Woolmer evoked as Pakistan face Ireland

Published March 12, 2015
A disastrous 2007 World Cup in the Caribbean was compounded by the loss of coach Bob Woolmer who was found dead in his hotel room the morning after Pakistan's shocking loss to Ireland put them out of contention in the first round. — AFP/File
A disastrous 2007 World Cup in the Caribbean was compounded by the loss of coach Bob Woolmer who was found dead in his hotel room the morning after Pakistan's shocking loss to Ireland put them out of contention in the first round. — AFP/File

ADELAIDE: Pakistan and Ireland will relive nightmarish memories of the World Cup's most tragic moment eight years ago when they clash at the Adelaide Oval on Sunday.

It was on March 17, 2007 — St Patrick's Day — that the unheralded Irish team stunned Pakistan in a group match at Sabina Park, Jamaica.

The loss knocked Pakistan out of the tournament but a bigger shock awaited them a day later when their coach Bob Woolmer was found dead in the bathroom of his hotel room in Kingston.

Woolmer, 58, who was on medication for diabetes, was lying naked on his back, and there was blood in his mouth and he appeared to have vomited on the walls.

When his death was made public, it was assumed to be a heart attack but there were also suggestions he had committed suicide.

After lengthy investigations that even included the possibility of murder, Jamaican police on June 12 announced that Woolmer had died of natural causes.

The inquest proved inconclusive, but the mystery lingers on and the pain that the cricket community endured during those horrific days dampened the mood for the rest of the World Cup which Australia went on to win.

Cricket-related deaths are uncommon, but the passing away of a team coach at the sport's showpiece event after a defeat is a tragedy that took a long time to come to terms with.

Senior batsman Younis Khan, the only member of that 2007 Pakistan squad still involved with the ongoing World Cup, admitted he still missed Woolmer, their coach for three years from 2004.

“This is surely a very emotional game for me and all of us,” Khan said of Sunday's match which takes place almost to the day of the tragic events eight years ago.

“I remember Bob a lot, he contributed so much to Pakistan cricket. Hope we can win this game and some more in the World Cup. There would be nothing better to dedicate to Bob's memory.”
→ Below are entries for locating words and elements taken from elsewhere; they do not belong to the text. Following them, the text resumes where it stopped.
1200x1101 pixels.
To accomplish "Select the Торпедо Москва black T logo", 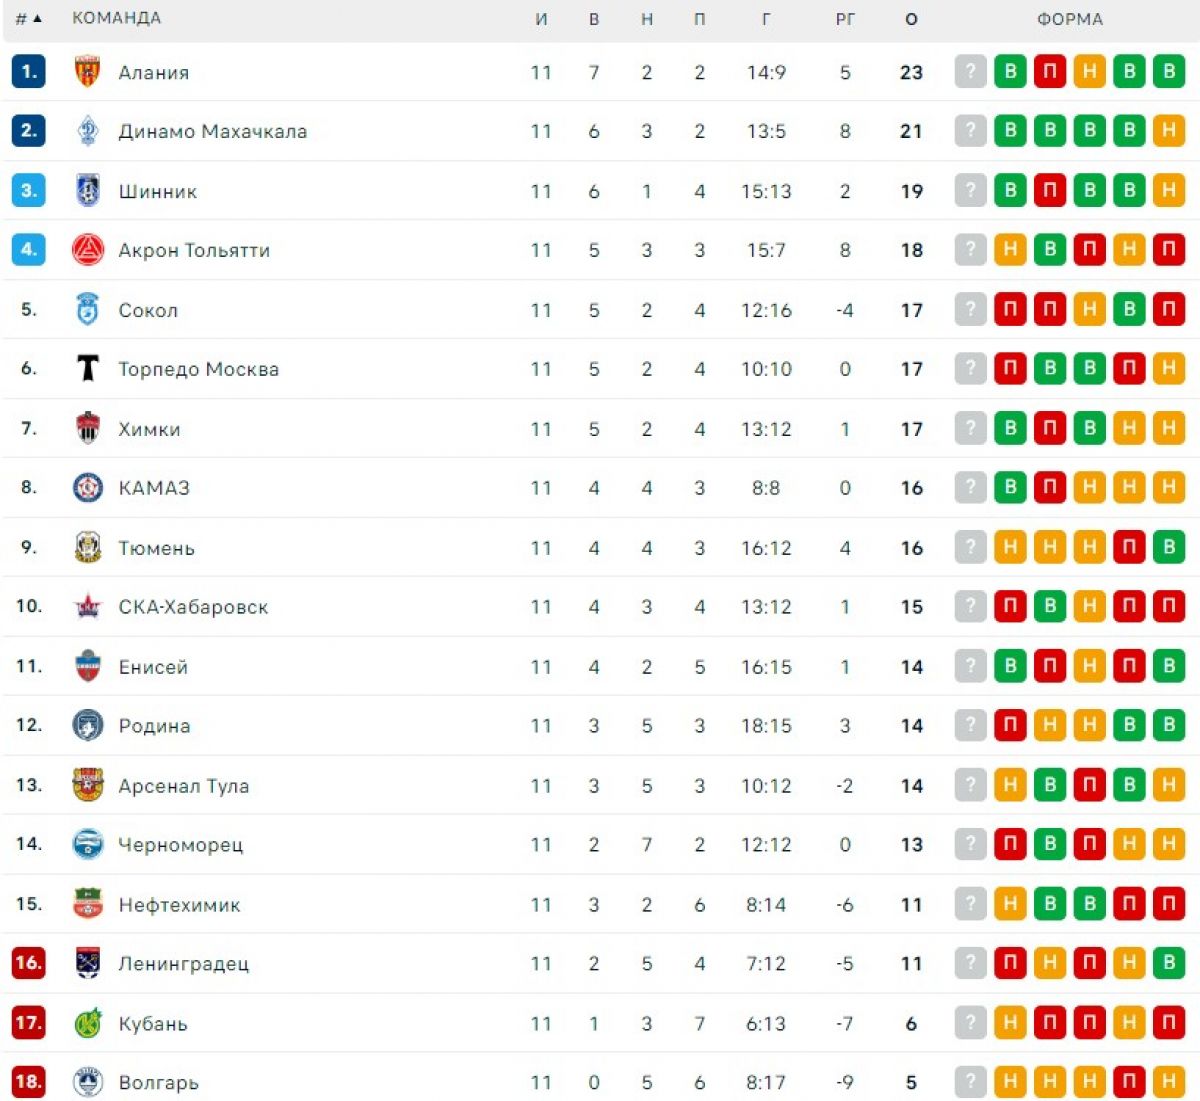I will 88,369.
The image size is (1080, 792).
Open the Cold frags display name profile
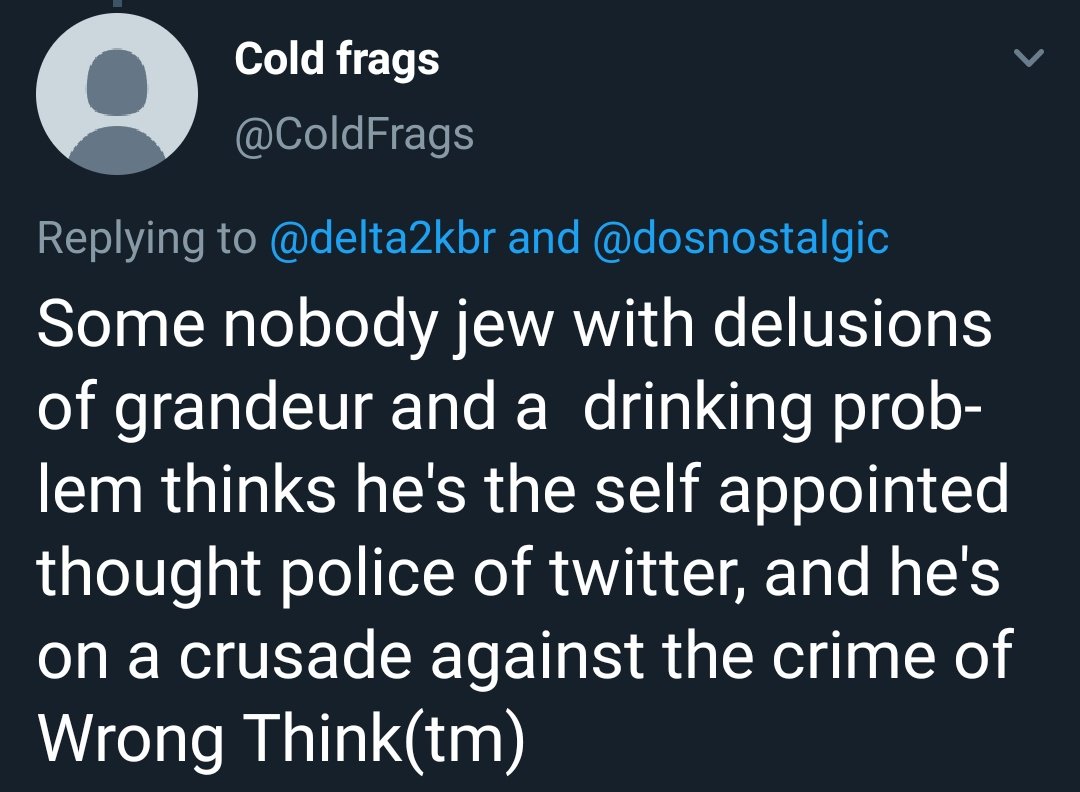337,61
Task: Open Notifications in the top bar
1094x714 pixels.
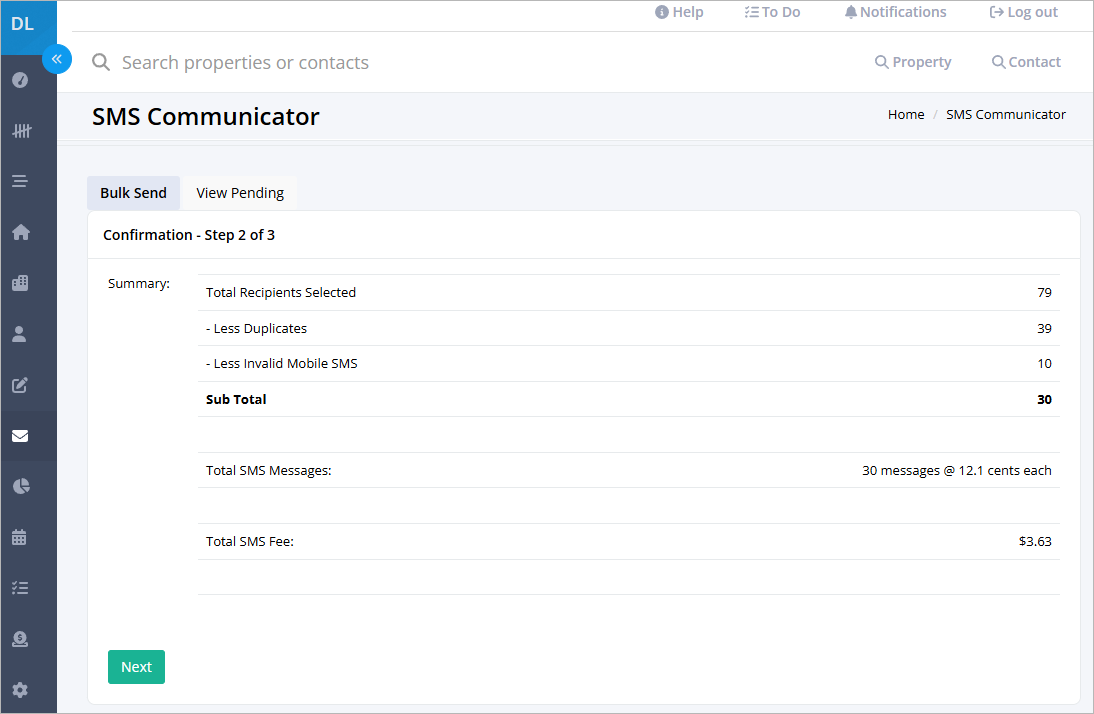Action: [x=895, y=12]
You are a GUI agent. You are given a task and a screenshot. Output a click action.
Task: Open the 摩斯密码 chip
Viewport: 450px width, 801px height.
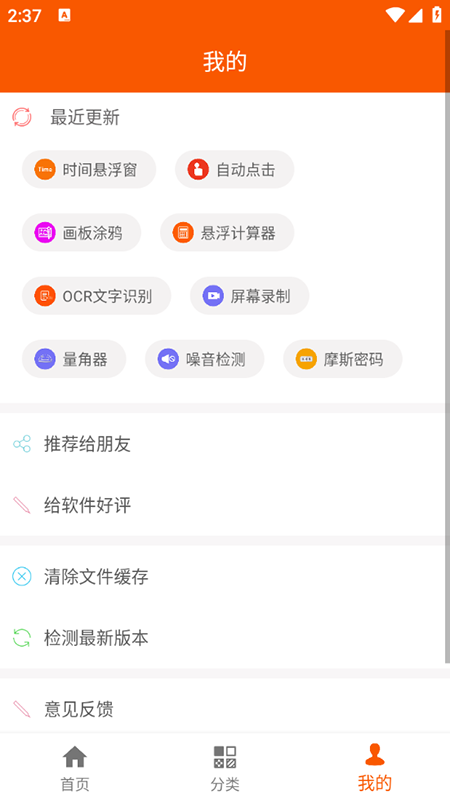(x=343, y=359)
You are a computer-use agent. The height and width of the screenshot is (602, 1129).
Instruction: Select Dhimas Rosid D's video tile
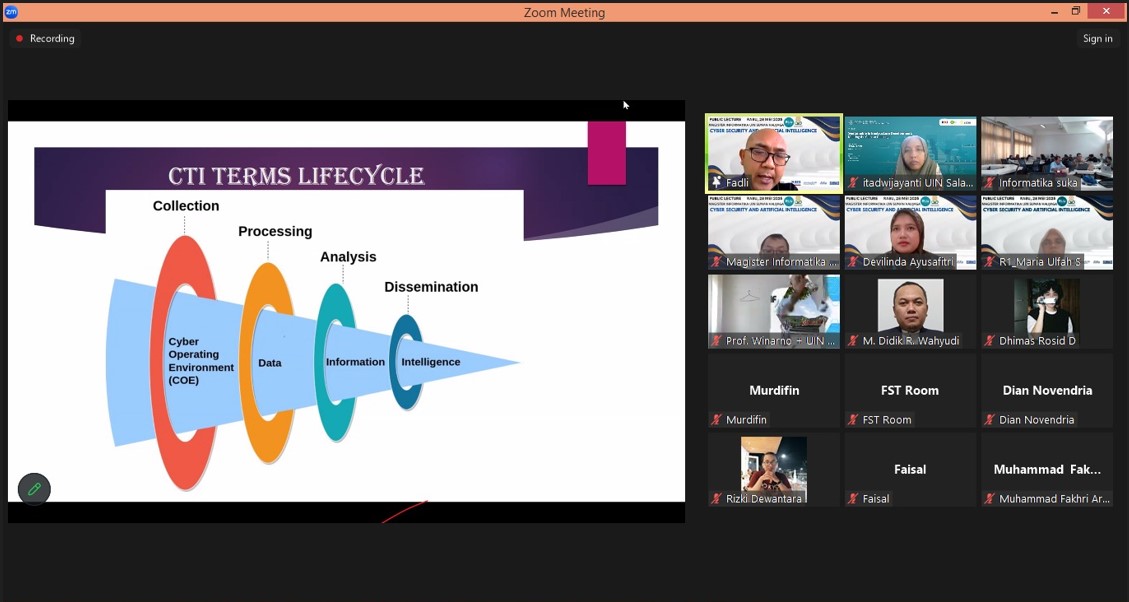(x=1046, y=308)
Three current Irish players, skipper William Porterfield and the O'Brien brothers, Niall and Kevin, were also part of that match, as was Eoin Morgan, now England's one-day captain.

The India-born Woolmer played 19 Tests for England between 1975 and 1981 as a top-oder batsman, scoring 1,059 runs at an average of 33.09 with three centuries.

But later he became a respected coach who had a stint with South Africa before moving to Pakistan.

Allegations of match-fixing had been swirling around cricket at the turn of the century, with investigations by the Qayyum commission in Pakistan and the Central Bureau of Investigation in India naming several players.

Unsurprisingly, Woolmer's death began to be linked with foulplay by the illegal betting mafia — fuelled by the fact that all 10 Pakistani wickets against Ireland fell to catches.

Pakistan were bowled out for 132, a target Ireland surpassed after losing seven wickets in a rain-interrupted game.

Woolmer, asked by reporters after the stunning loss whether he would resign, said he wanted to 'sleep on my future as coach'.

The mystery deepened when Mark Shields, the deputy police commissioner of Jamaica, announced the coach had been murdered as the cause of death was “asphyxia as a result of manual strangulation”.

The then Pakistan captain, Inzamam-ul Haq, assistant coach Mushtaq Ahmed and team manager Talat Ali were among those who were grilled by Shields' team and were even forced to provide DNA samples.

Noted sportswriter Osman Samiuddin, who authored a recent book, 'The Unquiet Ones: A History of Pakistan Cricket' described the Woolmer tragedy as a “shitstorm of a period for Pakistan”.

“Some days it still feels as if something died not only within Pakistan's cricket but in the sport itself that day,” he wrote on the Cricinfo website.

“The lack of closure remains the still-open wound of that (2007) tournament.”